GROSS: Did it make you more suspicious of fans, thinking that maybe it was
one of your fans who had, you know, been mentally ill, who tried to...
Mr. PETTY: No.
GROSS: ...kill you?
Mr. PETTY: Well, it makes you--unfortunately, it makes you a little wary of
people, you know, in general, that you don't know, and you know, you do have
to have security people and that kind of thing when you're going to be in a
public situation. And, you know, that's unfortunate but, you know, that's
just part of public life, I guess. You know, there's always--there's always
the chance that someone's going to be a little shakey out there.

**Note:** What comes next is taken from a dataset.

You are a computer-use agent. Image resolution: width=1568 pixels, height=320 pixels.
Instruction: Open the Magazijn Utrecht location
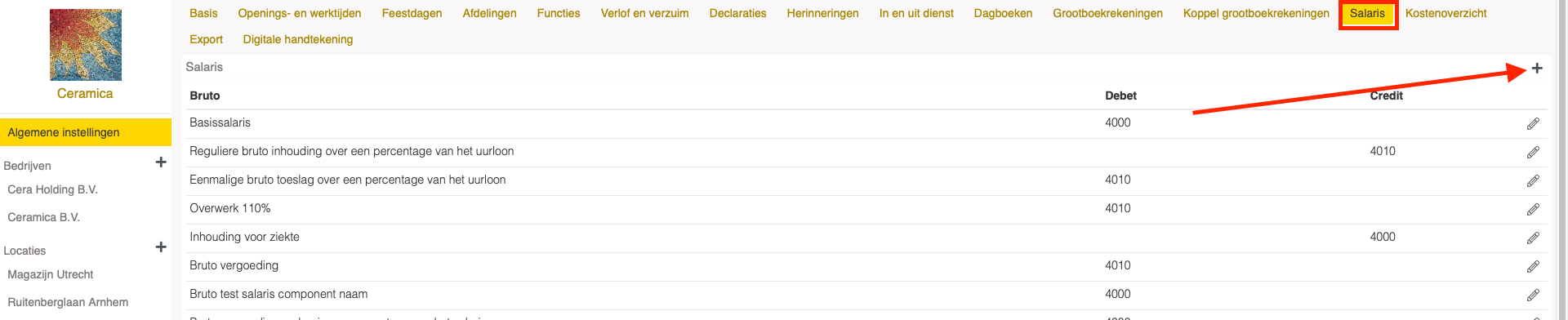point(50,274)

GROSS: Of everything that you lost in the fire, which was, I guess, virtually
everything you owned, what do you miss the most and what surprises you that
you never really missed it?
Mr. PETTY: You know, I mostly missed photographs and, you know, all the
video I had of my children when they were young. Things like that I really
missed. And to tell you the truth, there wasn't anything else I really cared
about. You know, I didn't--it's funny like you accumulate stuff so fast, too,
you know. I went from, you know--it was quite a big house full of stuff--and
went from that to just living in a hotel room with nothing, and you know, in a
year or two, you've accumulated so much junk, you just go, `My God, I can't
believe this!' But, you know, you learn very quickly that nothing else really
mattered much.
GROSS: I know you had another bad period in your life in the late '90s, a bad
depression. You separated from your first wife. I read that you lived in a
cabin for a while. I guess at some point...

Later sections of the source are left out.